The black boy was on his feet, feet far apart under bent knees. His left hand was spread wide over his chest, and the black fingers were shiny with blood. In his right hand he held a white bone-handled knife—its blade a foot long—held it, knife-fighter fashion, as you’d hold a sword. He was moving toward Ringgo, not directly, but from side to side, obliquely, closing in with shuffling steps, crouching, his hand turning the knife restlessly, but holding the point always towards Ringgo. Marcus’s eyes were bulging and red-veined. His mouth was a wide grinning crescent. His tongue, far out, ran slowly around and around the outside of his lips. Saliva trickled down his chin.
He didn’t see us. He didn’t hear us. All of his world just then was the man on his knees, the man in whose back a knife—brother of the one in the black hand—was wedged.

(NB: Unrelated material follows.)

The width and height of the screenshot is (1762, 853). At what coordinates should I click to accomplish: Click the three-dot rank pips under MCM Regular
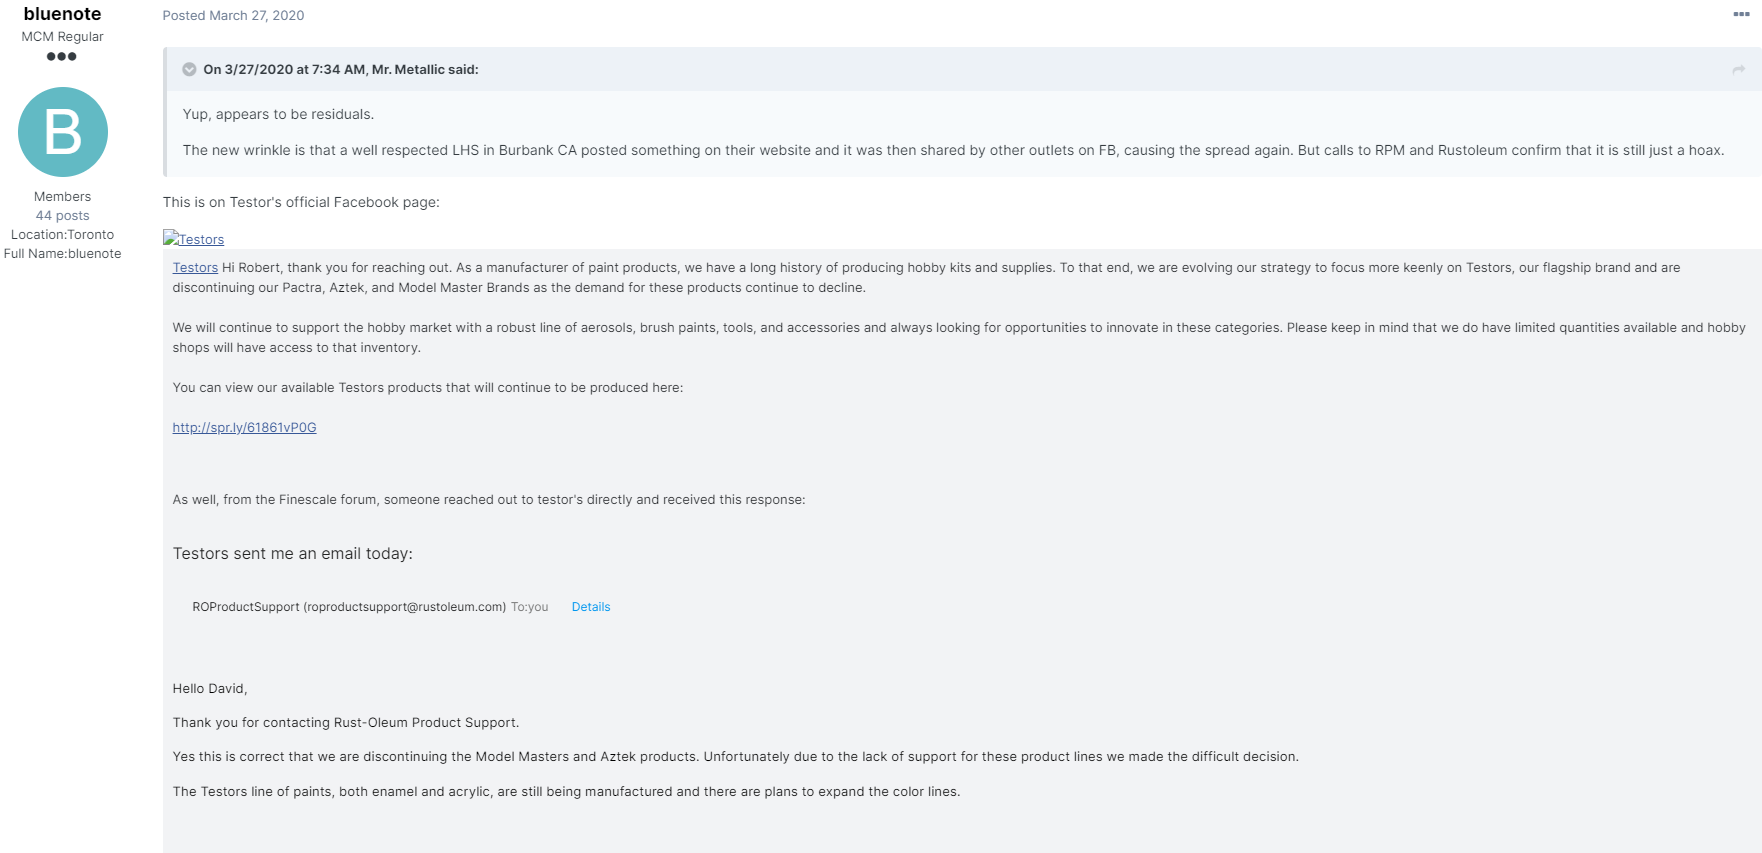[61, 56]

Ringgo didn’t see us. I don’t suppose he even saw the black. He knelt there and persistently worked the trigger of his empty gun.
I jumped over Sherry and swung the barrel of my gun at the base of Marcus’s skull. It hit. Marcus dropped.
Ringgo stopped working the gun and looked surprised at me.
“That’s the idea; you’ve got to put bullets in them or they’re no good,” I told him, pulled the knife out of Marcus’s hand, and went back to pick up the Luger that Sherry had stopped trying to get.